• _Source material_:
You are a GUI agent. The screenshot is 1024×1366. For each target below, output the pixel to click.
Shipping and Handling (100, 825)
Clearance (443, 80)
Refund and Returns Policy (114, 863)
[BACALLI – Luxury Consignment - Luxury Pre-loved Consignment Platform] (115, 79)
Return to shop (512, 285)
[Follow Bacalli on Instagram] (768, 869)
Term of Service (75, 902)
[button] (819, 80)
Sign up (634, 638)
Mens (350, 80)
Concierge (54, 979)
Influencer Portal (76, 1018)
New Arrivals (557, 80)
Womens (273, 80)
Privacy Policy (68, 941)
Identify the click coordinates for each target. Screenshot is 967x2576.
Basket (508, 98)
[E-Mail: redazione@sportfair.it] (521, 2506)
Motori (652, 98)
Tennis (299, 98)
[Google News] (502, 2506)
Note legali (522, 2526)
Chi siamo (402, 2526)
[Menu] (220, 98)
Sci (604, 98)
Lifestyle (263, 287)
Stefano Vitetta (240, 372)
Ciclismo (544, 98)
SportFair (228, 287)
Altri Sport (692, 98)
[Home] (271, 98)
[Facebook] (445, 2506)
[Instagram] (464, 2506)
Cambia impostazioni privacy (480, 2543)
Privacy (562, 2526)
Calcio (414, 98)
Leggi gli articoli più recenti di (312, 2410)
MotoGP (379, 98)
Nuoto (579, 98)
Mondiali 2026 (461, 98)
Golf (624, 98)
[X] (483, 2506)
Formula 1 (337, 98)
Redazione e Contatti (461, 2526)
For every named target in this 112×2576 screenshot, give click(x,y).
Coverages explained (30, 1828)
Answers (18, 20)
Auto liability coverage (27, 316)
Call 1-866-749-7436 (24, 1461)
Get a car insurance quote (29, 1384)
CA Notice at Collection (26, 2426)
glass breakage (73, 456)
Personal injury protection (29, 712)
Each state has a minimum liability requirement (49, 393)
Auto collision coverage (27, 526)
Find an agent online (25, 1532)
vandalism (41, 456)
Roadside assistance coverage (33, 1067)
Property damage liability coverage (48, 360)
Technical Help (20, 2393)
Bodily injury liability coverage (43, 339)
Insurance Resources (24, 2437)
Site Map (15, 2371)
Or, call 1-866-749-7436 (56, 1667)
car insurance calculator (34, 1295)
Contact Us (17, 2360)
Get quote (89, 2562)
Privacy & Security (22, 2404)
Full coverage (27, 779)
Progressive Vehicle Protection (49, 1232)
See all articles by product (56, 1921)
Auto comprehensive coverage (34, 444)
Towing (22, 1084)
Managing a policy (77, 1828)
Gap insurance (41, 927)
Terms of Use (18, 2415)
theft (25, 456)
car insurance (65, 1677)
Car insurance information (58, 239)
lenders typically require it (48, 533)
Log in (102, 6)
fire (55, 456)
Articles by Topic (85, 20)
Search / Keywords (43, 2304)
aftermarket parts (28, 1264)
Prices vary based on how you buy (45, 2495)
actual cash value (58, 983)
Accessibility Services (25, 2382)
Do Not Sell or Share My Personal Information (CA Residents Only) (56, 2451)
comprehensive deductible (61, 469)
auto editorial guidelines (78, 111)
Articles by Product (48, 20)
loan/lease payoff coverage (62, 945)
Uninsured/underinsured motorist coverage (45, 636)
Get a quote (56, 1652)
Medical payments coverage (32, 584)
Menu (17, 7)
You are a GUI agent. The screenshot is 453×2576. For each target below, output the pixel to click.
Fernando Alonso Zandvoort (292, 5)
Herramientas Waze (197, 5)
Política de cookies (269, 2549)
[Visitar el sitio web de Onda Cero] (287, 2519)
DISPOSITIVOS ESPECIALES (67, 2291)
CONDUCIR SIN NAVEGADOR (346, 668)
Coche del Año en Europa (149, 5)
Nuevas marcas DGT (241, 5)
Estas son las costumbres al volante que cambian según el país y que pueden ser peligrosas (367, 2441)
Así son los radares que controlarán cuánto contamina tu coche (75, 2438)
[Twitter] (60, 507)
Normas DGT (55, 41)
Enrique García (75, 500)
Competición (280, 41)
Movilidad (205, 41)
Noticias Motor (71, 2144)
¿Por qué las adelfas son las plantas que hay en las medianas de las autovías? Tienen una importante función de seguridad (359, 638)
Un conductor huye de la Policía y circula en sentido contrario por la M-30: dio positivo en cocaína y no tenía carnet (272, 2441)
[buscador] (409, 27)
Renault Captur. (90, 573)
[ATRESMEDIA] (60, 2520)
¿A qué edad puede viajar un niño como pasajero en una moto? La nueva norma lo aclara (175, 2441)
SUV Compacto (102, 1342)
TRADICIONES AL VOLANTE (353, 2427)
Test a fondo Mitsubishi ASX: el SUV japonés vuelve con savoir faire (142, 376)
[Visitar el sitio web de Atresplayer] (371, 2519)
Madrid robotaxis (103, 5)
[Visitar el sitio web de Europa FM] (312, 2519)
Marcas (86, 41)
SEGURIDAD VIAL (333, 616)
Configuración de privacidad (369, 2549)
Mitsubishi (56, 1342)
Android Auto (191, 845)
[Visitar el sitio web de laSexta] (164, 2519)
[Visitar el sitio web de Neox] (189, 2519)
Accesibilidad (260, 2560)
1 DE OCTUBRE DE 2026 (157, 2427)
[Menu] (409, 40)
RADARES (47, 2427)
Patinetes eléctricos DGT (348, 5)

• _What is being asked_:
Starting from the records above, copy each line where the string "liability" is found.

• _Answer to this problem_:
Auto liability coverage (27, 316)
Each state has a minimum liability requirement (49, 393)
Property damage liability coverage (48, 360)
Bodily injury liability coverage (43, 339)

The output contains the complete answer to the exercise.